The pathogens, having lived longer than mankind, are smarter and use their memories of how they have survived these attacks a million years before to mutate faster than people can respond.

In Kenya, the threat of these viruses is closer, and is silenced by political talk that dominates every decision, including matters of life and death.

VULNERABILITY

Kenyans not only live with and eat the carriers of these diseases, but are also encroaching into wildlife zones where these viruses live.

“In the developed world, animals are a preserve of the rich, kept in ranches and pens; in Africa and Kenya that is very different,” Prof Kariuki said.

In Kenya, small-scale farmers own nearly 70 percent of the country’s livestock.

In March 2016, Dr Thumbi Mwangi - an epidemiologist who is part of the prospecting team - studied 1,500 households and their livestock in 10 villages in western Kenya.

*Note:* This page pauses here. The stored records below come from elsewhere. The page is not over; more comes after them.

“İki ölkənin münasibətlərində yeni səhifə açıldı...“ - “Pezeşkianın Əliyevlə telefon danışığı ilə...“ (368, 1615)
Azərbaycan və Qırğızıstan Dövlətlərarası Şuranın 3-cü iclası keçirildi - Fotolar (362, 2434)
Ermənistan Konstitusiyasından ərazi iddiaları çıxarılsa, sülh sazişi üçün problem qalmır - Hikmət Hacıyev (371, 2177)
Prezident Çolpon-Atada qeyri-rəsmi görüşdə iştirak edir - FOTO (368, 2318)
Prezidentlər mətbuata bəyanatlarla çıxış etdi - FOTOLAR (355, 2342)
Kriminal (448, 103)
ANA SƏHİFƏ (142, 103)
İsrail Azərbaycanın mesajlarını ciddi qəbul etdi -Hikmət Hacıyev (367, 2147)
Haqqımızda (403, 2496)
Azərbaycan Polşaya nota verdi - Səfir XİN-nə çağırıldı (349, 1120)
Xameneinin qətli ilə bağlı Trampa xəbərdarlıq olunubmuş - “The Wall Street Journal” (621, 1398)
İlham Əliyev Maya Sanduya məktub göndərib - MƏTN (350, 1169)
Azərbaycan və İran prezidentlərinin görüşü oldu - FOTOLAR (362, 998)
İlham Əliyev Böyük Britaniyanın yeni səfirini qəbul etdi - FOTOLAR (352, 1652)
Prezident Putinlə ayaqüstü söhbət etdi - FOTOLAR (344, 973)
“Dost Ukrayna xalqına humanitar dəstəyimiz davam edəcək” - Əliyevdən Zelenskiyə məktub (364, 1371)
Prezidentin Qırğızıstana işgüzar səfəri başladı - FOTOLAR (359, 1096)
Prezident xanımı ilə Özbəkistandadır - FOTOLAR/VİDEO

He tracked 6,400 adults and children, 8,000 cattle, 2,400 goats, 1,300 sheep and 18,000 chicken.

His results, published in the journal PLOS One, revealed that for every 10 cases of animal illnesses or deaths that occurred, the probability of human sickness in the same household increased by about 31 percent.

RELATIONS

Prof Eric Fèvre, a professor of veterinary infectious diseases at the Institute of Infection and Global Health at the University of Liverpool, and based at Nairobi’s International Livestock Research Institute, has a response to Dr Thumbi’s explanation.

In a blog on microbiologysociety.org on November 11, 2015, Prof Fèvre wrote:

“The intensification of farming, for example, leads to closer relationships between individuals and animals, generating opportunities for more rapid mutations as organisms move from host to host, while also providing a structured way for those pathogens to enter highly ordered food chains that branch out and reach very large numbers of people.”

Central Kenya, for instance, has experienced many cases of deadly anthrax.